Lynne Kiesling
I’m cleaning up my huge tracts of open browser tabs, several of which are interesting recent media comments on smart grid developments in the US:
This editorial in Nature argues that “[t]he US electricity grid needs to evolve and requires fresh standards of communication”. Increasingly smart grid media and policy are turning to “standards”, which is heartening for those of us who have been thinking about smart grid architectural principles for several years. But we’ve also already seen that different parties have stakes in how those standards are developed and defined, and how the $4.5 billion in federal debt-stimulus spending is allocated among different smart grid projects. This Nature editorial also does a good job of pointing out that the future of the electric power network is a decentralized future, and that we may not need to build much more transmission: “bigger is not necessarily smarter”.
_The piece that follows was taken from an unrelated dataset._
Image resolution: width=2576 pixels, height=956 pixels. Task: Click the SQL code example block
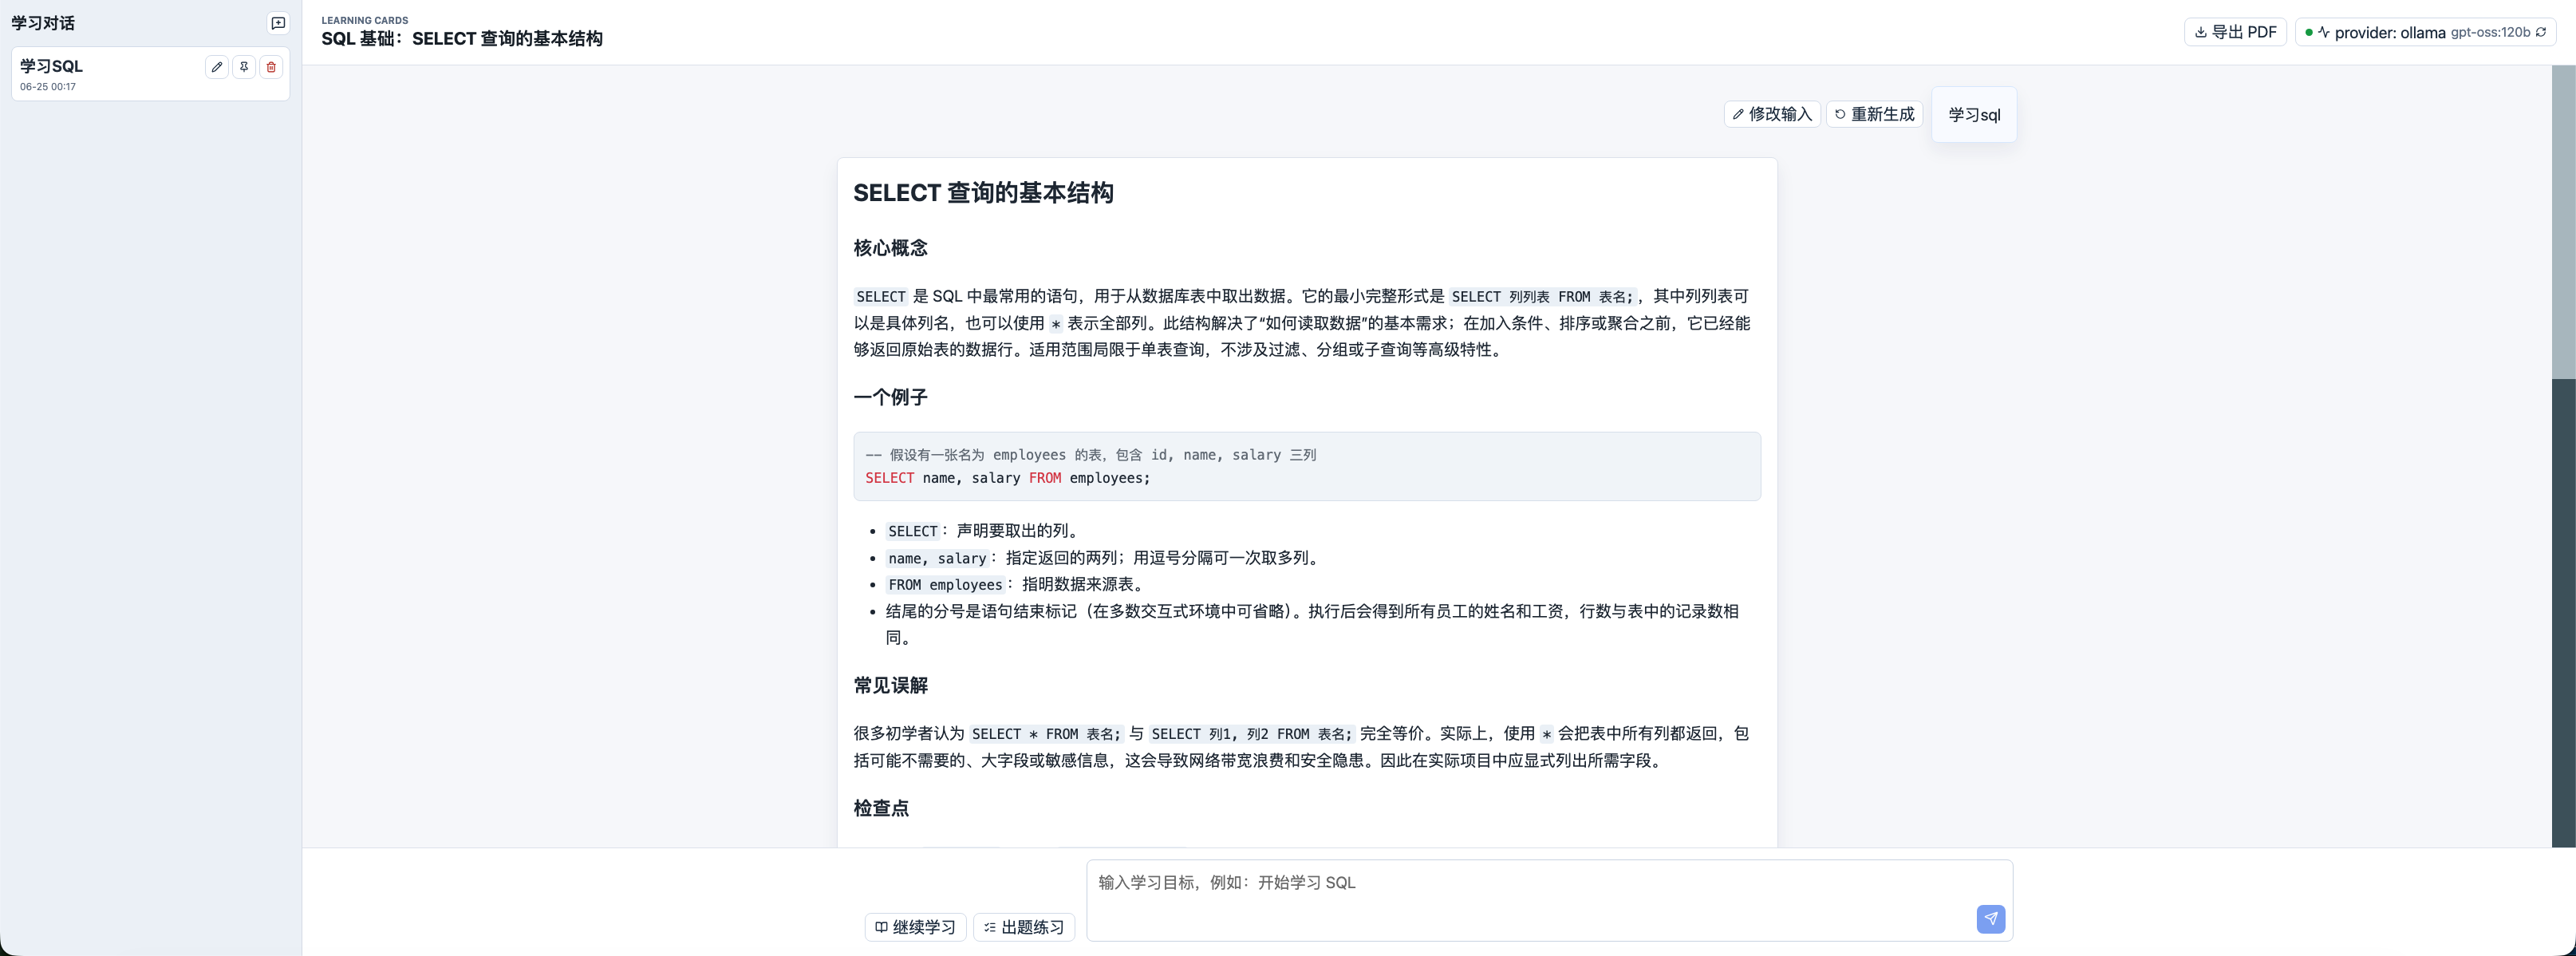[x=1306, y=466]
This Washington Post graphic is a handy visualization of how smart grid technology can empower consumers to save money, increase energy efficiency, and reduce blackouts. Sadly, they express the same failure of imagination that we continue to see with respect to the retail products and services — the only way that they imagine that consumers will respond to price signals is through participating in “a utility’s incentive program”. C’mon, people, be a little more imaginative! Just because right now the utility (BG&E, Pepco, Dominion in their graphic) is the only retail provider to residential customers doesn’t mean it has to be that way. Think differently about the retail market and you will see the potential value of bundling electricity service with other products and services, like home security, which means the expansion of the retail market … if regulation will but let it happen.
This CNN article asks if smart grid can turn consumers on to energy efficiency. I think this is a pretty good article, and does get the transactive capability of intelligent end-use devices.
And finally, this week’s Economist has a short article about smart grid that points to the Galvin Electricity Initiative’s project with the Illinois Institute of Technology to prototype and test a microgrid with distributed intelligence throughout the IIT campus. The article rightly points out that some of the biggest challenges will be achieving the necessary enabling changes in the state-level regulatory institutions that have governed the organizational structure, investments, products, and profits in this industry for a century.